** What the task asks **
In this material, which lines include the string "Open"? Show them.
[Records for the task Boundary: Start]
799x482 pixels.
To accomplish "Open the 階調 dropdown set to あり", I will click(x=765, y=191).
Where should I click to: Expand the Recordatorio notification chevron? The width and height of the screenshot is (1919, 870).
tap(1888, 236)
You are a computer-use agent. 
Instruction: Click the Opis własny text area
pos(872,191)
[Records for the task Boundary: End]
[Records for the task Boundary: Start]
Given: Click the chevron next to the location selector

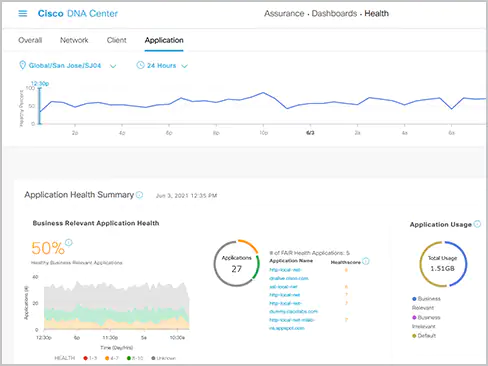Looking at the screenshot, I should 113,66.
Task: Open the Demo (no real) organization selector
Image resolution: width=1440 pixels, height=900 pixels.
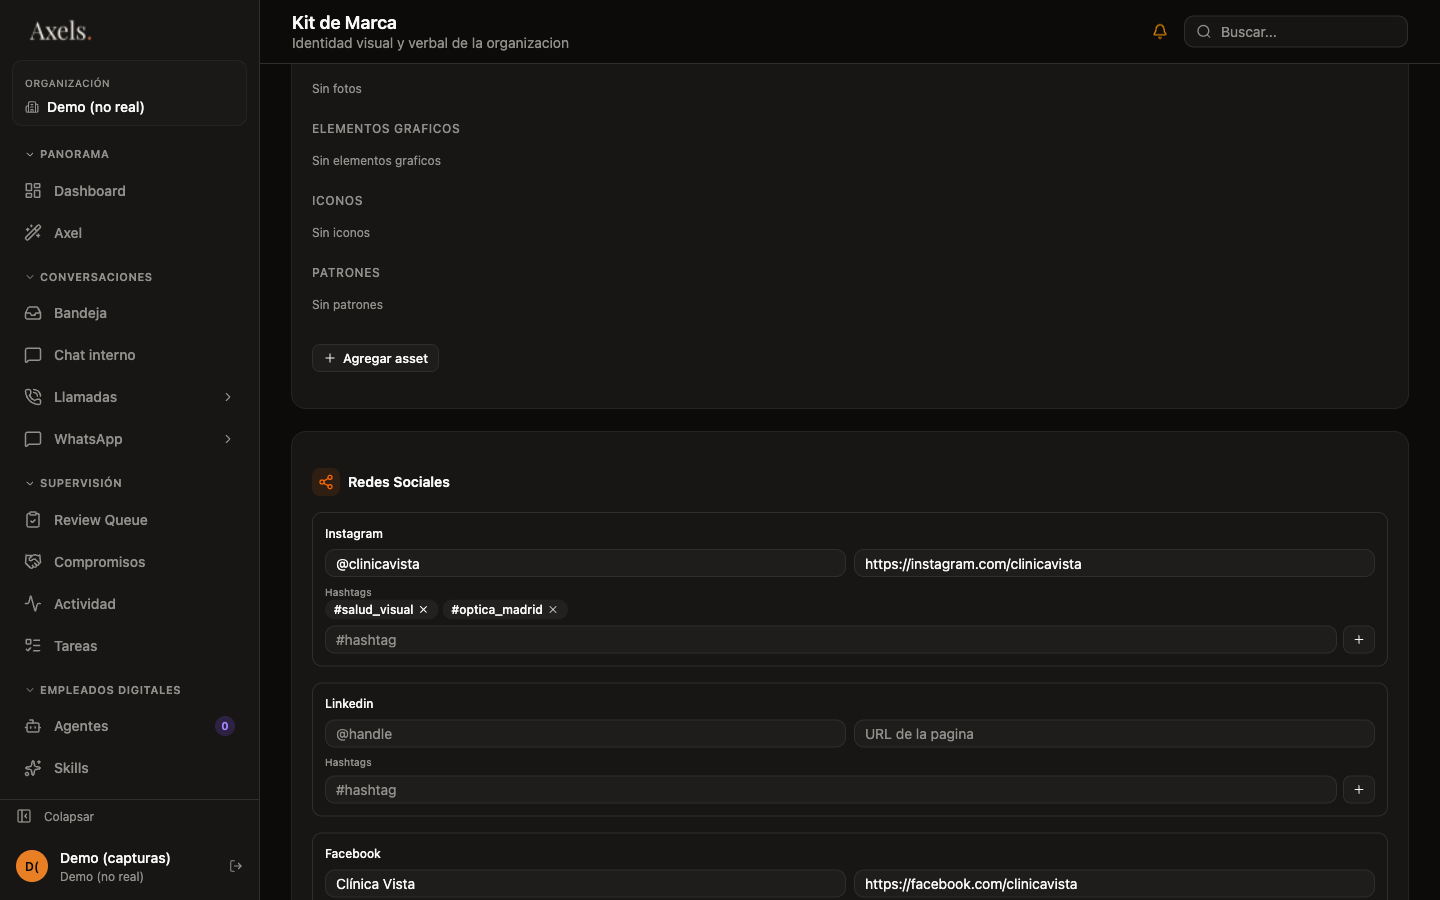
[Records for the task Boundary: End]
** Output of the exercise **
To accomplish "Open the 階調 dropdown set to あり", I will click(x=765, y=191).
Task: Open the Demo (no real) organization selector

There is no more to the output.